The wait for a table on weekends can sometimes stretch four hours. CNN’s Kaitlin Collins, celebrity chef Nancy Silverton, and former Washington Post food critic Tom Sietsema have all been spotted there. And the spillover has been a boon for neighboring businesses too. Shaw’s Tavern owner Eric Heidenberger says sales have been up almost every day since Eebee’s took off in early December. “There are some days when we’re up 40 to 50 percent in sales,” he says. “People express like, ‘Oh yeah, we have a three-hour wait over at Eebee’s. We’re going to come grab a drink at the bar and maybe have an appetizer.’”

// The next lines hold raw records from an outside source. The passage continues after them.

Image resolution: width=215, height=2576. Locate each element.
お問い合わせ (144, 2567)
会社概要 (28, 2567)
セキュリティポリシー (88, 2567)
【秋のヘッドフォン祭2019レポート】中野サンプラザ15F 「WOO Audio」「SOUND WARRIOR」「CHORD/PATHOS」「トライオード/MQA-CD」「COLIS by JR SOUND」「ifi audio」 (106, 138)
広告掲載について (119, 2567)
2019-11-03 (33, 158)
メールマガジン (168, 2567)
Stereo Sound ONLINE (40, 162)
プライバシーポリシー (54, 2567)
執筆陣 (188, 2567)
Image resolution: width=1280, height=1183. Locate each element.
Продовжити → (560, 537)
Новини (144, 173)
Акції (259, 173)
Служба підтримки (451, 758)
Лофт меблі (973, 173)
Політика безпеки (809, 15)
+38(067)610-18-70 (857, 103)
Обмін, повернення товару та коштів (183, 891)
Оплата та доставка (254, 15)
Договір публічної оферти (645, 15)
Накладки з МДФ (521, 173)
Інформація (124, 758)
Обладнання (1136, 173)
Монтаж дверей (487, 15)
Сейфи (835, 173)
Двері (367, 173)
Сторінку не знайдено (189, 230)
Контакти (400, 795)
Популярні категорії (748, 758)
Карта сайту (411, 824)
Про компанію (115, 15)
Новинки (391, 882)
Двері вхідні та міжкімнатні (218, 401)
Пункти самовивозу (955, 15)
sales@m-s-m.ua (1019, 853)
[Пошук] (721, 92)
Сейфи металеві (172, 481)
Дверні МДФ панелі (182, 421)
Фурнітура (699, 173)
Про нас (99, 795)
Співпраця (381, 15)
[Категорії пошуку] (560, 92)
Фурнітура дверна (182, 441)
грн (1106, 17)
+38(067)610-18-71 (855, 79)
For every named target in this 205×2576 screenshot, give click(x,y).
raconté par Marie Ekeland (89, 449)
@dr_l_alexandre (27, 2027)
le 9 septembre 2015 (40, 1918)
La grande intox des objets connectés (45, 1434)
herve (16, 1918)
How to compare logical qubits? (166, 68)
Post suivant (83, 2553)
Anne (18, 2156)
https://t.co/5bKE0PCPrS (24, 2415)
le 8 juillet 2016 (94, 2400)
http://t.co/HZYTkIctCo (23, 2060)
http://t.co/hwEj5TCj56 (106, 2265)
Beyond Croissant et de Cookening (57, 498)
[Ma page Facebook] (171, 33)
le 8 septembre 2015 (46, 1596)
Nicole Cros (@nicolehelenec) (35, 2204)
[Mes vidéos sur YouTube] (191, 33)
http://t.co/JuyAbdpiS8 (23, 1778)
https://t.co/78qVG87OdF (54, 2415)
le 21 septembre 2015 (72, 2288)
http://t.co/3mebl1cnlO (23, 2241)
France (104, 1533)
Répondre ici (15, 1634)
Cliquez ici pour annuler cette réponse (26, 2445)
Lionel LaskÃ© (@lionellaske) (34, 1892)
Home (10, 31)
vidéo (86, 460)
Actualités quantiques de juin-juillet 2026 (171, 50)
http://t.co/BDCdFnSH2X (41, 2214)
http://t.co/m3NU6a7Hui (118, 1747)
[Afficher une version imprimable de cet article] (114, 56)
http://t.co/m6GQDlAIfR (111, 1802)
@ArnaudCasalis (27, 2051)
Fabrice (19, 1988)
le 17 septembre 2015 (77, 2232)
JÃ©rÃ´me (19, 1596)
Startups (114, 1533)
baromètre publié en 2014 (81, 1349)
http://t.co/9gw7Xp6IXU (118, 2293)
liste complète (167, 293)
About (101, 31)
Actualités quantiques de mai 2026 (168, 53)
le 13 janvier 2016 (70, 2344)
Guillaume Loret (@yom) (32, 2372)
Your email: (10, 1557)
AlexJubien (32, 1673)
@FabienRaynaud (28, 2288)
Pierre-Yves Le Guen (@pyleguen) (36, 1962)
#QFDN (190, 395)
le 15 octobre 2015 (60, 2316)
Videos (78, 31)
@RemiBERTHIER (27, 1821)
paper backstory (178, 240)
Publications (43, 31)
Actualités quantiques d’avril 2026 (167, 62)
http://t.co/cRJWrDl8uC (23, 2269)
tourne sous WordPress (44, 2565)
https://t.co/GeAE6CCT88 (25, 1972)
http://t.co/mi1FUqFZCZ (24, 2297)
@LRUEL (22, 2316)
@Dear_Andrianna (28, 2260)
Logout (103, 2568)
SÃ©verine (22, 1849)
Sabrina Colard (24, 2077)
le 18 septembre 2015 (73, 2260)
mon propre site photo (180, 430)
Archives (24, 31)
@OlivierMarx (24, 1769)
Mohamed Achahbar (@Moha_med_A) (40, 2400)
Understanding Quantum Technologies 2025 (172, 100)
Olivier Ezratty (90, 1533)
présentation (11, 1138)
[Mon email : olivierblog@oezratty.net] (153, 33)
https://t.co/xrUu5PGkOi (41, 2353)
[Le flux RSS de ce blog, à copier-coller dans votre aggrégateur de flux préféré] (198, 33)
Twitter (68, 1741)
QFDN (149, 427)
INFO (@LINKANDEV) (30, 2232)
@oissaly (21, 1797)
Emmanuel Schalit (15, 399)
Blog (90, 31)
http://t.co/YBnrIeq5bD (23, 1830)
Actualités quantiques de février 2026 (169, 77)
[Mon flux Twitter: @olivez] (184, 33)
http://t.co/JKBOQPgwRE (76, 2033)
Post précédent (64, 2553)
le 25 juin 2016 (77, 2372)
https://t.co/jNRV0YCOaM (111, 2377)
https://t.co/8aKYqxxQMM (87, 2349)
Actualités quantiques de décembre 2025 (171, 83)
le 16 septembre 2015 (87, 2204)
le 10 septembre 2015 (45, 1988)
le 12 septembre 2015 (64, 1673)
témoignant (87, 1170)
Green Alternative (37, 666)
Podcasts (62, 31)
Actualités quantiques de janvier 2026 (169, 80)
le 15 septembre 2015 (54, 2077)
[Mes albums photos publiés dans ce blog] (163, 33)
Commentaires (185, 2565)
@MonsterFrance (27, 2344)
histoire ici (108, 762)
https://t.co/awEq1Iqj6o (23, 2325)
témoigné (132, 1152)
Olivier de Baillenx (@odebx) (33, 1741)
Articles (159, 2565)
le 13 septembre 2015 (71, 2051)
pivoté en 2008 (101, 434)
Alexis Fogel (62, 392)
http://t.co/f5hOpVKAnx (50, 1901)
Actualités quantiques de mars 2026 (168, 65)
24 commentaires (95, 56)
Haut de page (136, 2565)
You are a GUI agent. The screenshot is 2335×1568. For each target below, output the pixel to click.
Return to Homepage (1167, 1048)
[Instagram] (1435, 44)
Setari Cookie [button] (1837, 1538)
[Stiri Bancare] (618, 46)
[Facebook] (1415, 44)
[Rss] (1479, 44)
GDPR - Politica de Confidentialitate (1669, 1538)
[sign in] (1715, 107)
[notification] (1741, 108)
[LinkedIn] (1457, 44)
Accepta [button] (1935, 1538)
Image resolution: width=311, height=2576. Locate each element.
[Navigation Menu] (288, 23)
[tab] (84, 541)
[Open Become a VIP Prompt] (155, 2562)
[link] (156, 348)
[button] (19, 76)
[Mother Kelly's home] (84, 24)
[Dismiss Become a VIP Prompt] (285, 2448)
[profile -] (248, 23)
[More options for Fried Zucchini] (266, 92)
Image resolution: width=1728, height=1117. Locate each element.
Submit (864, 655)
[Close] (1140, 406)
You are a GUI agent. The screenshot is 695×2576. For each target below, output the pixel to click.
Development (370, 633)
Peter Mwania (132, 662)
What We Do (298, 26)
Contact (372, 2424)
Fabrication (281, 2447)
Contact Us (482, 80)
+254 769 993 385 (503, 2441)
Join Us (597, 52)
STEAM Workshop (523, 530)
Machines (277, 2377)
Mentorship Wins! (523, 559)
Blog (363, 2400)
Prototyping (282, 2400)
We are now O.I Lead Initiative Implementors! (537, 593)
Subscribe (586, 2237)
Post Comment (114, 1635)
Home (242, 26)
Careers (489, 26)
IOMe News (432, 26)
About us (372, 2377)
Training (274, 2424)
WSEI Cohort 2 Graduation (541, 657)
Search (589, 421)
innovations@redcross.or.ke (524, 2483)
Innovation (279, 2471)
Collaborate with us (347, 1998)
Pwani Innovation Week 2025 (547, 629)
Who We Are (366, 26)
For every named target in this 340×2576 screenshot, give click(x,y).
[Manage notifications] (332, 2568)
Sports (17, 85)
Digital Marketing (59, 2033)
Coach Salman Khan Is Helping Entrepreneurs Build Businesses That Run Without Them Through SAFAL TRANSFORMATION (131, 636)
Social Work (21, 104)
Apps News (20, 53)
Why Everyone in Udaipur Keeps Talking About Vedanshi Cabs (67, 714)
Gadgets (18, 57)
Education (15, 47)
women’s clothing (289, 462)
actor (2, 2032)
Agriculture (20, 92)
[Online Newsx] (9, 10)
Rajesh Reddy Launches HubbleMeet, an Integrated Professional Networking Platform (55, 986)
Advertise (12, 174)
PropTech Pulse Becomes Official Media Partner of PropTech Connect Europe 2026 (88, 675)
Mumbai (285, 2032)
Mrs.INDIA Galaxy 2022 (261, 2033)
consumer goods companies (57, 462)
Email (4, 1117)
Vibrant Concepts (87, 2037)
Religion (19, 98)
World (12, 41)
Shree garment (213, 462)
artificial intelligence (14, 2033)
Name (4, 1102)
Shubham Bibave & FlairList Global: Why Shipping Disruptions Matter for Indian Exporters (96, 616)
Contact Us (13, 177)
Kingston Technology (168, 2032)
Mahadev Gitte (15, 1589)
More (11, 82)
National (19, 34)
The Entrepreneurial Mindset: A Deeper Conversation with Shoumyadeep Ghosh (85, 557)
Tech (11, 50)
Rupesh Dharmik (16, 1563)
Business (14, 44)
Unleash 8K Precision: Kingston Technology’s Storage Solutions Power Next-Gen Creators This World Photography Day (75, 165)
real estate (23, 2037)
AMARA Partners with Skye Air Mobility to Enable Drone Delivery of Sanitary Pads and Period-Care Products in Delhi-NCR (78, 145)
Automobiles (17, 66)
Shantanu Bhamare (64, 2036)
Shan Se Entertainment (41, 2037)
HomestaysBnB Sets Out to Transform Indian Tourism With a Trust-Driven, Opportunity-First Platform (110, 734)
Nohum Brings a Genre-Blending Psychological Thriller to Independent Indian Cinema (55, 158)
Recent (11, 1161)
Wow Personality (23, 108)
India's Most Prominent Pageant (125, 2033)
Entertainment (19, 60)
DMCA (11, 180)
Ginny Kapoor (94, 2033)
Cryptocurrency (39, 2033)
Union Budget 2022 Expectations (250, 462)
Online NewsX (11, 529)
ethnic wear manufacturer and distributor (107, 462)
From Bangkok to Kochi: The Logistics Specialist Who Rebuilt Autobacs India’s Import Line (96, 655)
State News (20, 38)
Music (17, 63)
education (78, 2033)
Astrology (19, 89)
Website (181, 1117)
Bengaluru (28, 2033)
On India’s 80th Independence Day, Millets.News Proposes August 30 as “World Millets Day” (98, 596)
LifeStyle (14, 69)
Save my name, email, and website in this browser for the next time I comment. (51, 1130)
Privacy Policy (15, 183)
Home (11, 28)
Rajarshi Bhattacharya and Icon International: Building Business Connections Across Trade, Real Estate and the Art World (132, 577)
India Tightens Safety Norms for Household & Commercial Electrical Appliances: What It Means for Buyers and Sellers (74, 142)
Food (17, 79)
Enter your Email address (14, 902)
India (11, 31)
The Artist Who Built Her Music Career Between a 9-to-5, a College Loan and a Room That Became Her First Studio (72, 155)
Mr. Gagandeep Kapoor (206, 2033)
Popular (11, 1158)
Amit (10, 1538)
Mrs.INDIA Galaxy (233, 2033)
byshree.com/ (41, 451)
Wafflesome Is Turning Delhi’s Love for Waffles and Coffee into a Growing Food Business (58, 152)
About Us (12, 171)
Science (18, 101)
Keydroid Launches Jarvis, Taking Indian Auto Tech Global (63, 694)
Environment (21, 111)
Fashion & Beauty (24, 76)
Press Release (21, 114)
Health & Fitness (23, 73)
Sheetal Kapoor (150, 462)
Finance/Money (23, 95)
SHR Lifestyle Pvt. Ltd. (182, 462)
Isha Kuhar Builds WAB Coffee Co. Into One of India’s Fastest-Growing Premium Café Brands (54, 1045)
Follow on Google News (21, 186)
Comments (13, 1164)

Although the bar is only a few months old, Brown is already getting offers to expand Eebee’s. She’s not sure it can be replicated, but she’s got other ideas too. Meanwhile, it’s hard to maintain the neighborhood bar where everyone knows your name when you’re the hottest bar in town. Brown knows when the lines get super long, somebody will inevitably leave her a one-star review online.
“It’s a bar, and I think I did a good job. It’s a burger that I worked hard on,” Brown says. “It’s still a bar and a burger.”